Things have hit a crucible with this strike from the two largest employee unions now entering its second week. The district’s approach is to blame the employees, calling upon us who work in the classroom to “think about the children” (thousands of whom do not have a permanent teacher and are learning in a district that has 400 unfilled support staff positions). We were called upon to return to work and settle our differences “later.” This completely ignores months of unproductive, inconclusive, and downright hostile negotiation tactics they engaged in before the strike began.

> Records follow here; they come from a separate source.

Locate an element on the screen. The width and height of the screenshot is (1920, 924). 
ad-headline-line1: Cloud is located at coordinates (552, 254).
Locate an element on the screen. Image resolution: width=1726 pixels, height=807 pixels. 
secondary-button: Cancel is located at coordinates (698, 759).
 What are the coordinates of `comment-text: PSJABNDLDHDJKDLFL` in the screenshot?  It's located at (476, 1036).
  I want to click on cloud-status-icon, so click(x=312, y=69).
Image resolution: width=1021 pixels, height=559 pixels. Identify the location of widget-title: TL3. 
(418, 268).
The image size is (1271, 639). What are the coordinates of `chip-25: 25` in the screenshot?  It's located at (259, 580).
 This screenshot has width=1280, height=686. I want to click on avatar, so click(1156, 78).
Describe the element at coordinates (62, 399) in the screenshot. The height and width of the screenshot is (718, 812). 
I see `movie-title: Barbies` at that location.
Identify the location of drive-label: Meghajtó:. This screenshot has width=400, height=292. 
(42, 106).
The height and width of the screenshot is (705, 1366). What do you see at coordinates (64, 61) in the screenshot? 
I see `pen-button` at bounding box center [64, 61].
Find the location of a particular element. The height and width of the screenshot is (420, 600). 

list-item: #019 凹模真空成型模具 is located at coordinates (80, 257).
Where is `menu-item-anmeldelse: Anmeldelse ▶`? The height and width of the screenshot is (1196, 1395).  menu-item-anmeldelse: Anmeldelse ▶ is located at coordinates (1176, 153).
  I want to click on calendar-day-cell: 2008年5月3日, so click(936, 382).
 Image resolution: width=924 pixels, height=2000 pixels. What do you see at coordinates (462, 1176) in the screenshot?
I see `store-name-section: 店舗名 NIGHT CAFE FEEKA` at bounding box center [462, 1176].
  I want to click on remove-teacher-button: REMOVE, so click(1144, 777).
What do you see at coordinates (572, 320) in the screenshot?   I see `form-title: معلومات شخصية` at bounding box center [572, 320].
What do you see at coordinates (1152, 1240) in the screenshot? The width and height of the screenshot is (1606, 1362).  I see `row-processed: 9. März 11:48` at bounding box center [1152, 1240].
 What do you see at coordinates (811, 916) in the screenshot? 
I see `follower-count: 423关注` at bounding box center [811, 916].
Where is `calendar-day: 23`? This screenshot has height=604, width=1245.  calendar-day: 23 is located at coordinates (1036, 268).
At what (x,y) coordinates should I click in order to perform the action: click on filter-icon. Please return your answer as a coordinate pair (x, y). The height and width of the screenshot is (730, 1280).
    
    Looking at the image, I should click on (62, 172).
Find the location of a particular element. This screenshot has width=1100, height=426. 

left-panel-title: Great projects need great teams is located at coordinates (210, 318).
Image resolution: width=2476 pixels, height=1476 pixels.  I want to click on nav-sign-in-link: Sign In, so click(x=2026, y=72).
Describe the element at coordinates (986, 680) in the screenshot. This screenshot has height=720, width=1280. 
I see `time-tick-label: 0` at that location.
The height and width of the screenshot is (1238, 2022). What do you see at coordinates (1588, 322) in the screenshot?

A few things have been critical to our efforts: 

  • The fact that both unions have gone out together and presented a united front has prevented the district from successfully playing certificated and classified staff against each other.
  • The next part was the support of parents and the community. We currently have a number of families occupying the Superintendent’s office until a settlement is reached. This has undermined the district’s moral position that they reflect community “values” and we do not.
  • Finally, we’ve had a number of elected officials weigh in, several publicly participating in our bargaining sessions. They have witnessed and communicated every poor choice and false narrative of bargaining the district has tried to pull.

UPDATE, how we landed the plane…

Because of the unending pressure of teachers and staff staying true to the picket lines (some of them increased in turnout as this went on), the support of outside elected officials, our labor partners, and most critically in the last five days, parents who staged an occupation of the district headquarters as we were occupying it for bargaining; the district bargaining team changed course for the better and began to bargain constructively over the weekend. By the time you read this, I’ll probably be doing lesson planning for a return to the classroom on Monday, where we never stopped thinking about the children.